- What is expected -
From the line with "Toggle the blue" to the last line of the data below, repeat every line exactly and add nothing.

- Extracted information -
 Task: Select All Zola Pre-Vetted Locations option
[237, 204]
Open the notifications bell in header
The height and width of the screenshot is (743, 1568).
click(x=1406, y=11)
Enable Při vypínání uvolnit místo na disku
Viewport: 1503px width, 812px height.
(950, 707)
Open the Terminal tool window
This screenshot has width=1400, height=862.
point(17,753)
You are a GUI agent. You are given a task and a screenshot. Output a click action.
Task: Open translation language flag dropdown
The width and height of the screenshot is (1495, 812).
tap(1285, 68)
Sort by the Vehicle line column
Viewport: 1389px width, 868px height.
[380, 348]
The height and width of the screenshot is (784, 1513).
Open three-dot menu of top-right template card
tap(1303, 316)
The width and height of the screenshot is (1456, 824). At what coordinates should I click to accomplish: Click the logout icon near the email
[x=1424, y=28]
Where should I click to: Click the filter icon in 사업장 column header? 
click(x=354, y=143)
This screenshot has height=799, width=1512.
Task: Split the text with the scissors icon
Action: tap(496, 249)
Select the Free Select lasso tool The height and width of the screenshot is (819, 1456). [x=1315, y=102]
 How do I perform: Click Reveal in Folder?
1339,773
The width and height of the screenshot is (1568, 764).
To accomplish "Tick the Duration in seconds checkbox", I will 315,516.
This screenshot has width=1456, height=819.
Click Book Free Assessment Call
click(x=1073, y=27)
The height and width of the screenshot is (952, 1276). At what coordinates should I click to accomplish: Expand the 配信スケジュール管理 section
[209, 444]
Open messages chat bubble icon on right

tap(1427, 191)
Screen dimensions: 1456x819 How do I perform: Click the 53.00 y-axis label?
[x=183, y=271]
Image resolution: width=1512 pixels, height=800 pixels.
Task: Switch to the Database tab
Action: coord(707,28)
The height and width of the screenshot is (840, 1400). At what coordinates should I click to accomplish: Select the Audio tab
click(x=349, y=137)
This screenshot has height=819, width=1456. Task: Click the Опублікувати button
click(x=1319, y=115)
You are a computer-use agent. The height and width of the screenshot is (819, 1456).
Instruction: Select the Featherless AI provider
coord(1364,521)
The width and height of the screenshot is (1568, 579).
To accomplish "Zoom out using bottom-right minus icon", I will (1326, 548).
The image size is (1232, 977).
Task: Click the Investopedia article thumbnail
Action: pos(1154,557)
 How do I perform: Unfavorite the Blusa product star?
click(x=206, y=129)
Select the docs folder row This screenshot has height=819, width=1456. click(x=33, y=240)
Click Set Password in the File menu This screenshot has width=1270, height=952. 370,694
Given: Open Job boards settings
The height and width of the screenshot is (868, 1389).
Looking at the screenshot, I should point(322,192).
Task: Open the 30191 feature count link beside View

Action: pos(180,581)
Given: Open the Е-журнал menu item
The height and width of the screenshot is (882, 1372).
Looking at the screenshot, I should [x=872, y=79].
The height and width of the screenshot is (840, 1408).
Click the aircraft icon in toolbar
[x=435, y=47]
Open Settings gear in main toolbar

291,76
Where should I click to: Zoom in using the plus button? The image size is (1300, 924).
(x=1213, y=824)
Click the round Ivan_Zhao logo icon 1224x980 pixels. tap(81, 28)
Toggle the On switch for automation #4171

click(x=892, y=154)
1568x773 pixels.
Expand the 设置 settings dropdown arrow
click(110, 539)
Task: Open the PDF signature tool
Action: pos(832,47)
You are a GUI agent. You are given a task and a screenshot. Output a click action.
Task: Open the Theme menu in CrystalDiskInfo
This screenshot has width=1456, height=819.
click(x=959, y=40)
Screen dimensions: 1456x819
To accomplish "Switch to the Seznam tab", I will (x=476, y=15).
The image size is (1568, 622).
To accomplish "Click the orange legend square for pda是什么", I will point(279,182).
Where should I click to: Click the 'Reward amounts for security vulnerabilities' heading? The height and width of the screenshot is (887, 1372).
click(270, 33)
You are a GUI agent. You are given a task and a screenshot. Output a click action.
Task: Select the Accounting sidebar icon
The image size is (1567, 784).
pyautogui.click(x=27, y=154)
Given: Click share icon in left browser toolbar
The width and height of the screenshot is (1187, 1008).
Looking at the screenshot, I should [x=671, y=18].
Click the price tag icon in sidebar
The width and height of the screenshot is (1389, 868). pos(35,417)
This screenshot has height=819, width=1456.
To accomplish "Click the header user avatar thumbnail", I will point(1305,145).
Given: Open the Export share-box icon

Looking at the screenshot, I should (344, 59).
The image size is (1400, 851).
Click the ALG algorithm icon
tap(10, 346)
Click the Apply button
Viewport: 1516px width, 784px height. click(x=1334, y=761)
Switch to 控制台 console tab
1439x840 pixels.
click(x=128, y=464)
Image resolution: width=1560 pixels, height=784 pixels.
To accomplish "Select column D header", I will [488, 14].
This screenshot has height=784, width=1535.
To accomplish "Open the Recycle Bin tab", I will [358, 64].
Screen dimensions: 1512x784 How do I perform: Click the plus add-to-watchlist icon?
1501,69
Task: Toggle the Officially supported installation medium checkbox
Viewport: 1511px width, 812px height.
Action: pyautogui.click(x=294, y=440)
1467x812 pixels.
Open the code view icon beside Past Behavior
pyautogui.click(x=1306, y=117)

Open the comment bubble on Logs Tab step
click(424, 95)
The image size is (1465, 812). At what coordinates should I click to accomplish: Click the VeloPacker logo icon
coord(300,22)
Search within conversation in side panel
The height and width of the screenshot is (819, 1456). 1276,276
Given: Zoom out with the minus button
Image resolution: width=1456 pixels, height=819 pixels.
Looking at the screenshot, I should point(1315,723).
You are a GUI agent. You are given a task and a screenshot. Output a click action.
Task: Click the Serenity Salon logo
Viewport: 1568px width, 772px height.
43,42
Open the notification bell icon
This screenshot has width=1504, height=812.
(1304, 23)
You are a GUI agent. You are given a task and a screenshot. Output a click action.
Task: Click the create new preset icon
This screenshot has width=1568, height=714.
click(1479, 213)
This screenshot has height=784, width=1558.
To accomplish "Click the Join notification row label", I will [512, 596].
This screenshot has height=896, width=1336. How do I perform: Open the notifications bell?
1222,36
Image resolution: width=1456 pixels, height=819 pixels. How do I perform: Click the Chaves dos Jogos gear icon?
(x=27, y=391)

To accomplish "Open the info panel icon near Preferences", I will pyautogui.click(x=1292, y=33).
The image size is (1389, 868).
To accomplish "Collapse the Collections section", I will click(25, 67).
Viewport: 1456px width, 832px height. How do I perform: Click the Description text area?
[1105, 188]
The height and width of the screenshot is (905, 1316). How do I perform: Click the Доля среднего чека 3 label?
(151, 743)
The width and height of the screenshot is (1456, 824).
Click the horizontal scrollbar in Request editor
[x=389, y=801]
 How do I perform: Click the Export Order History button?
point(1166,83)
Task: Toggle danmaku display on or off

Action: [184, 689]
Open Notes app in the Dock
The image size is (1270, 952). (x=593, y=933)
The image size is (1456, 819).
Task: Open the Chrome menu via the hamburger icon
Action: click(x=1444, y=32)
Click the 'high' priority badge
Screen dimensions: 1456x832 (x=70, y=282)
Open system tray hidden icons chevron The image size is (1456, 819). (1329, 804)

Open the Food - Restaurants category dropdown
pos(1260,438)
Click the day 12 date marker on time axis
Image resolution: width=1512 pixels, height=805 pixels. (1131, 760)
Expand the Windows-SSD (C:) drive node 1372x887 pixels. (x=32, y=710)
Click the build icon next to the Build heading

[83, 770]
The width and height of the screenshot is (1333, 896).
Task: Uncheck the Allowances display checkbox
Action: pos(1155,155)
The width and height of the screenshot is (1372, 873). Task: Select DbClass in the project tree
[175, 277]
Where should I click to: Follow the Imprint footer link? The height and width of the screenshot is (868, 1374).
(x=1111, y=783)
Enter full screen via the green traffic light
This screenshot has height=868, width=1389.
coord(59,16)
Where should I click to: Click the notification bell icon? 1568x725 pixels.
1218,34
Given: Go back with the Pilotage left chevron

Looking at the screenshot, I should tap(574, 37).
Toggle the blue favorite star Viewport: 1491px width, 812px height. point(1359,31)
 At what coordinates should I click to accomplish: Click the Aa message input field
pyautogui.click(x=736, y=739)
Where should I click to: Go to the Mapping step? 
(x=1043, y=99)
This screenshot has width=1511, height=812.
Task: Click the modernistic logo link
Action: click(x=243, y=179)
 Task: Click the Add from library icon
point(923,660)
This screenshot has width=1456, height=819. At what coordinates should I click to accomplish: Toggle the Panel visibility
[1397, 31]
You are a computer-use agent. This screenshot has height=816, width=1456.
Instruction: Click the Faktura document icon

- Expected answer -
Toggle the blue favorite star Viewport: 1491px width, 812px height. point(1359,31)
 At what coordinates should I click to accomplish: Click the Aa message input field
pyautogui.click(x=736, y=739)
Where should I click to: Go to the Mapping step? 
(x=1043, y=99)
This screenshot has width=1511, height=812.
Task: Click the modernistic logo link
Action: click(x=243, y=179)
 Task: Click the Add from library icon
point(923,660)
This screenshot has width=1456, height=819. At what coordinates should I click to accomplish: Toggle the Panel visibility
[1397, 31]
You are a computer-use agent. This screenshot has height=816, width=1456.
Instruction: Click the Faktura document icon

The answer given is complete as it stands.